Required task
List each line from the items below that contains the word "Toggle".

## begin Given information

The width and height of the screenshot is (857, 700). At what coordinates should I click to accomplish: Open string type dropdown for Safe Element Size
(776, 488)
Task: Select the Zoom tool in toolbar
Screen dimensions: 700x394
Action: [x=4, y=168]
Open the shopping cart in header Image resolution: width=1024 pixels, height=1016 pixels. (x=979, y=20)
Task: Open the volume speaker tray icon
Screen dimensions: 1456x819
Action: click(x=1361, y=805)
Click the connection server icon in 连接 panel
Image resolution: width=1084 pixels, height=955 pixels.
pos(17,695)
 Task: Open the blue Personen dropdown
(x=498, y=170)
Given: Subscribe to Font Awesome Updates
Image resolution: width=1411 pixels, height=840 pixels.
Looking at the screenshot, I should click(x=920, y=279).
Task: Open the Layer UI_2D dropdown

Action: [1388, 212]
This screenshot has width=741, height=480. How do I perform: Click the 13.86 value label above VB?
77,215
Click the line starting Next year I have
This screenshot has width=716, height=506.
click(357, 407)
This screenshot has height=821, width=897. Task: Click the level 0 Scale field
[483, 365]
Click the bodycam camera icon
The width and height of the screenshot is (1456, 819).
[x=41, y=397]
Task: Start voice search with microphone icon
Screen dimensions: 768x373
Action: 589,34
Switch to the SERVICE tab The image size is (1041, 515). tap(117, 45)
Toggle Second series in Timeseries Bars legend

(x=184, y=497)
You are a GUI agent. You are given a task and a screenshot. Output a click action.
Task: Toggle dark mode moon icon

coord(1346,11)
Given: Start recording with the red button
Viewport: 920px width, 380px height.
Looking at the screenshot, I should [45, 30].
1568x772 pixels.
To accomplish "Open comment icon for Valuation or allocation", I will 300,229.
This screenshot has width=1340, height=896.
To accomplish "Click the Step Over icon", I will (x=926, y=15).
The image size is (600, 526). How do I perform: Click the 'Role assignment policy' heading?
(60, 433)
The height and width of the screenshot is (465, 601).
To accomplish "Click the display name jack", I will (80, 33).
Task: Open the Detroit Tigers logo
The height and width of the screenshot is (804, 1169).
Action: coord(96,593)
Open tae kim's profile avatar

## end Given information

Exercise response
Toggle Second series in Timeseries Bars legend
Task: Toggle dark mode moon icon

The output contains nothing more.